Question

A particle with a charge of +4.20nC is in a uniform electric field E⃗ directed to the left. It is released from rest and moves to the left; after it has moved 6.00 cm, its kinetic energy is found to be +1.50×10−6J.Part AWhat work was done by the electric force?Part BWhat is the potential of the starting point with respect to the endpoint?Part CWhat is the magnitude of E⃗ ?

Answer 1

Answer:

(A). The work done is $1.50\times10^{-6}\ J$.

(B). The potential of the starting point with respect to the endpoint is 357.14 V.
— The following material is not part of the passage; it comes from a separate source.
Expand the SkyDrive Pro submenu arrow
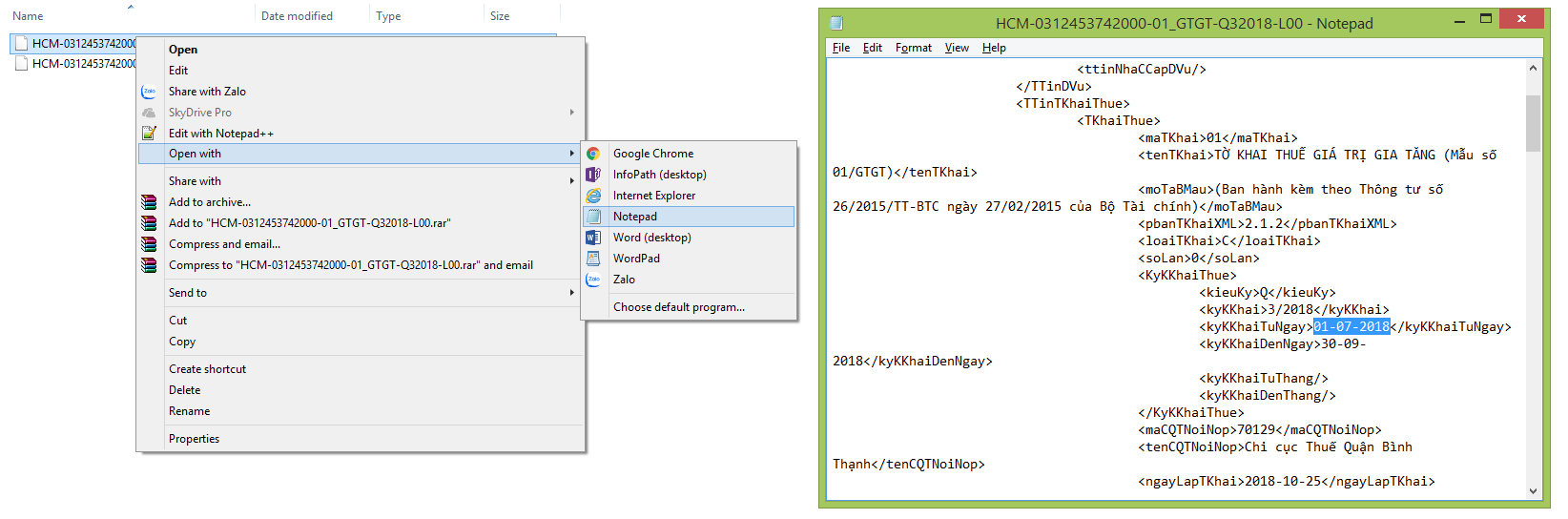Image resolution: width=1568 pixels, height=519 pixels. click(572, 113)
(C). The magnitude of E is 5952.38 N/C.

Explanation:

Given that,

Charge = 4.20 nC

Distance = 6.00 cm

Kinetic energy $K.E=1.50\times10^{-6}\ J$

The particle start from rest.

So, the initial kinetic energy i zero.

(A). We need to calculate the work by the electric force

Using formula of work done

$W = \Delta K.E$

$W=K.E_{f}-K.E_{i}$

Put the value into the formula

$W= 1.50\times10^{-6}-0$

$W=1.50\times10^{-6}\ J$

The work done is $1.50\times10^{-6}\ J$.

(B). We need to calculate the potential of the starting point with respect to the endpoint

We know that.

Change in potential energy = change in kinetic energy

$\Delta P.E=\Delta K.E$

So, $U = 1.50\times10^{-6}$

Using formula of potential

$V=\dfrac{U}{q}$

Put the value into the formula

$V=\dfrac{1.50\times10^{-6}}{4.20\times10^{-9}}$

$V=357.14\ V$

The potential of the starting point with respect to the endpoint is 357.14 V.
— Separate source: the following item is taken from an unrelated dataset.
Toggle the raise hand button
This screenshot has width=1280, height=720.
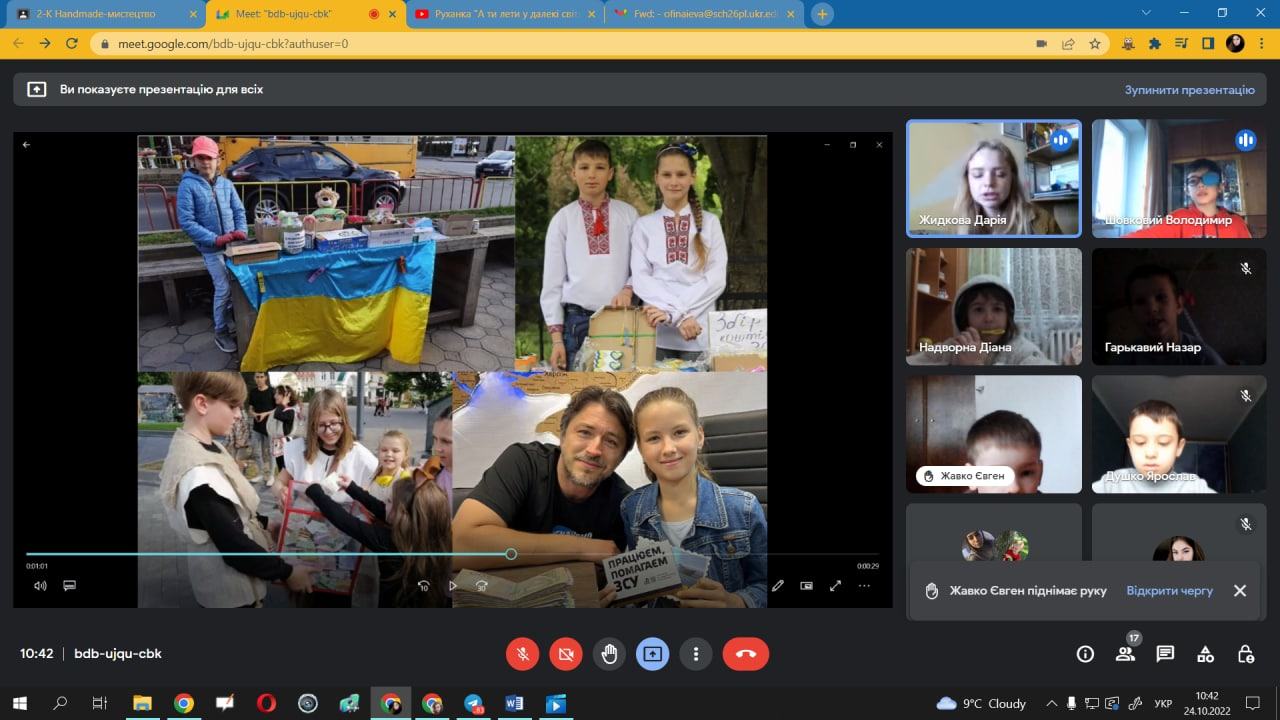point(609,654)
(C). We need to calculate the magnitude of E

Using formula of work done

$W=F\times r$....(I)

Using formula of force

$F=qE$

Put the value in the equation (I)

$W=qE\times r$

$E=\dfrac{W}{q\times r}$

Put the value into the formula

$E=\dfrac{1.50\times10^{-6}}{4.20\times10^{-9}\times6.00\times10^{-2}}$

$E=5952.38\ N/C$

The magnitude of E is 5952.38 N/C.

Hence, This is the required solution.